■ RECORD EXTRACTS

····················

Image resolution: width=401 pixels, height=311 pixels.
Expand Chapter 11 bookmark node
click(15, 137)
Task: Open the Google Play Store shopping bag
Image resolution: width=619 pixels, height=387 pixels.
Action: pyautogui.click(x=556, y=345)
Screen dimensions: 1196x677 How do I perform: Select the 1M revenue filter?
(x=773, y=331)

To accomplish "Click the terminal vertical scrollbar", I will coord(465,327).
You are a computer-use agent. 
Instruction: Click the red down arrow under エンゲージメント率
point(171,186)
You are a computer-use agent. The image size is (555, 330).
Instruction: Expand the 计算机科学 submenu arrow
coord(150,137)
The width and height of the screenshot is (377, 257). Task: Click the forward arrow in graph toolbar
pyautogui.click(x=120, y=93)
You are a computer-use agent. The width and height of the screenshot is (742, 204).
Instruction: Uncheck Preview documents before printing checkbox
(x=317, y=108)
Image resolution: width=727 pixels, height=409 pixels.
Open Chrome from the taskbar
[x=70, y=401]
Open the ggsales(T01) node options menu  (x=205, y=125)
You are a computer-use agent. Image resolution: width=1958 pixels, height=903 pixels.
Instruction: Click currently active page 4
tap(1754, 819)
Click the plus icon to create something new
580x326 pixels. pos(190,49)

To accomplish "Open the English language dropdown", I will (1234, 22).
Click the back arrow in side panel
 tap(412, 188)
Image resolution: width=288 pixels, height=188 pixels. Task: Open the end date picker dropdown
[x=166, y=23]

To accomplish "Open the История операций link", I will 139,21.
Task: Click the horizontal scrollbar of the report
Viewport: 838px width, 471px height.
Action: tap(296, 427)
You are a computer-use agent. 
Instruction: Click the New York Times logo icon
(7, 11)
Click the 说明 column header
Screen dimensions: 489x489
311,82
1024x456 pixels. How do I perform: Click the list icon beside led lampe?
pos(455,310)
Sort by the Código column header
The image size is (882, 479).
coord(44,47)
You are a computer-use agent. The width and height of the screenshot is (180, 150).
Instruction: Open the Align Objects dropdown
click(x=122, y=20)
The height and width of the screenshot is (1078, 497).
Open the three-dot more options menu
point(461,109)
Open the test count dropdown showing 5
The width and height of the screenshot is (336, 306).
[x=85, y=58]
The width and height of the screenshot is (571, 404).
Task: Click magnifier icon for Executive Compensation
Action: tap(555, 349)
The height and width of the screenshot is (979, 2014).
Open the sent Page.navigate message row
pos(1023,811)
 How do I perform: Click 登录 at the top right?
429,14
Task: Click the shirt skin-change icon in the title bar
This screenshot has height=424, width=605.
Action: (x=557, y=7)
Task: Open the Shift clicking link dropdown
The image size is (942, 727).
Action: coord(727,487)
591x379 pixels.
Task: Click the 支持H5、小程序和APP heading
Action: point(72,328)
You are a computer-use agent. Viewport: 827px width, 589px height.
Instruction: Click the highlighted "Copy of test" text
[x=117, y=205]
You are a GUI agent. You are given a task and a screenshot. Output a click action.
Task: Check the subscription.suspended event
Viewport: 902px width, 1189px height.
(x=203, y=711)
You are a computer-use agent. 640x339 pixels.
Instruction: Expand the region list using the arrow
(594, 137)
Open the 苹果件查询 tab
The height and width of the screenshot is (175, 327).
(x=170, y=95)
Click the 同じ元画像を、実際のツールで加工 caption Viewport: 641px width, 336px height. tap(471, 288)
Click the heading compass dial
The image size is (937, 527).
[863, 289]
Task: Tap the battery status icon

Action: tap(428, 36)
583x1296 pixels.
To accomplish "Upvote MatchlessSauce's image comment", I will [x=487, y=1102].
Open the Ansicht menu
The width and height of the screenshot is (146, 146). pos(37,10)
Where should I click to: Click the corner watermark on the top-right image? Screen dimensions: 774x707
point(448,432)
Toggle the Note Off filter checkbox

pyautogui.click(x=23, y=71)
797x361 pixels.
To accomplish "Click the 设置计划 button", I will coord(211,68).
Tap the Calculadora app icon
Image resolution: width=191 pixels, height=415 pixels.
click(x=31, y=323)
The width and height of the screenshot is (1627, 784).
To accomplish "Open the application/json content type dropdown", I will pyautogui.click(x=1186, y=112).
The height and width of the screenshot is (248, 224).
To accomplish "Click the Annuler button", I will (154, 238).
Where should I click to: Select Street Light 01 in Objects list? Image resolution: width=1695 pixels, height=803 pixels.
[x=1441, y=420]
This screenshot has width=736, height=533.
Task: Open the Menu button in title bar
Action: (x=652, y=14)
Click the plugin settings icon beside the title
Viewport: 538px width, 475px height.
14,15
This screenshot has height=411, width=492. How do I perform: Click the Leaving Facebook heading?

····················

■ TASK REQUIREMENTS
From the listing above, copy every line that holds the string "link".

■ WORKED SOLUTION
To accomplish "Open the История операций link", I will 139,21.
Task: Open the Shift clicking link dropdown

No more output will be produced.